Does Medicare Pay for Vision Exams? What Is Covered
Unravel Medicare's vision coverage. Learn which eye services are covered under specific conditions and how other plans offer broader benefits.
Unravel Medicare's vision coverage. Learn which eye services are covered under specific conditions and how other plans offer broader benefits.
Medicare serves as a federal health insurance program designed to provide coverage for individuals aged 65 or older, some younger people with disabilities, and people with End-Stage Renal Disease. Many beneficiaries often inquire about the extent of vision care coverage under this program. This article aims to clarify how Medicare addresses vision services, detailing what is covered and under what circumstances.
Original Medicare, comprising Part A (Hospital Insurance) and Part B (Medical Insurance), generally does not cover routine eye care. Similarly, the cost of eyeglasses or contact lenses for general vision correction is usually not covered by Original Medicare.
This exclusion stems from the program’s focus on medically necessary services for illness or injury, rather than routine or elective vision correction. An exception exists for corrective lenses following cataract surgery, which Part B may cover.
While routine vision care is generally not covered, Original Medicare does provide coverage for certain vision-related services deemed medically necessary for diagnosing or treating specific conditions. Medicare Part B will cover diagnostic tests and treatment for eye diseases and conditions.
For individuals with diabetes, Medicare Part B covers an annual eye exam to check for diabetic retinopathy, a condition that can lead to vision loss. Additionally, annual glaucoma tests are covered for those considered at high risk. High-risk factors include having diabetes, a family history of glaucoma, being African American and aged 50 or older, or being Hispanic and aged 65 or older.

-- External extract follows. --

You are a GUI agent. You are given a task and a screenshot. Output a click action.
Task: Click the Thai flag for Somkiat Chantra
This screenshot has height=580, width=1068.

Cataract surgery is covered under Medicare Part B. This includes the removal of the cataract and the insertion of an intraocular lens. Pre-operative and post-operative care related to the surgery are also covered services. Following cataract surgery with an intraocular lens implant, Medicare Part B may cover one pair of standard eyeglasses with standard frames or one set of contact lenses from a Medicare-enrolled supplier. Medicare also covers diagnostic tests and treatment for age-related macular degeneration (AMD), which may include eye injections.
Medicare Advantage Plans, also known as Medicare Part C, are offered by private insurance companies approved by Medicare. Unlike Original Medicare, many Medicare Advantage plans provide additional benefits that can include routine vision exams, as well as allowances for eyeglasses or contact lenses.
Specific benefits, provider networks, and out-of-pocket costs vary by plan and geographic area. Individuals must be enrolled in Original Medicare (Parts A and B) to be eligible for a Medicare Advantage plan. It is advisable to review the specific details of any Medicare Advantage plan to understand its vision benefits.
To access vision services covered by Original Medicare, confirm that the eye care professional accepts Medicare assignment. Accepting assignment means the provider agrees to accept the Medicare-approved amount as full payment for covered services. For those with Medicare Advantage plans, use providers within the plan’s network to ensure coverage and manage costs effectively.
For services covered under Original Medicare Part B, beneficiaries are typically responsible for the Part B deductible, which is $257 in 2025, and then a 20% coinsurance of the Medicare-approved amount. If a covered service is performed in a hospital outpatient setting, an additional copayment may apply. Providers typically bill Medicare directly for covered services. When a service is not covered by Medicare, the individual will be responsible for the full cost, and providers should inform the patient of this before rendering care.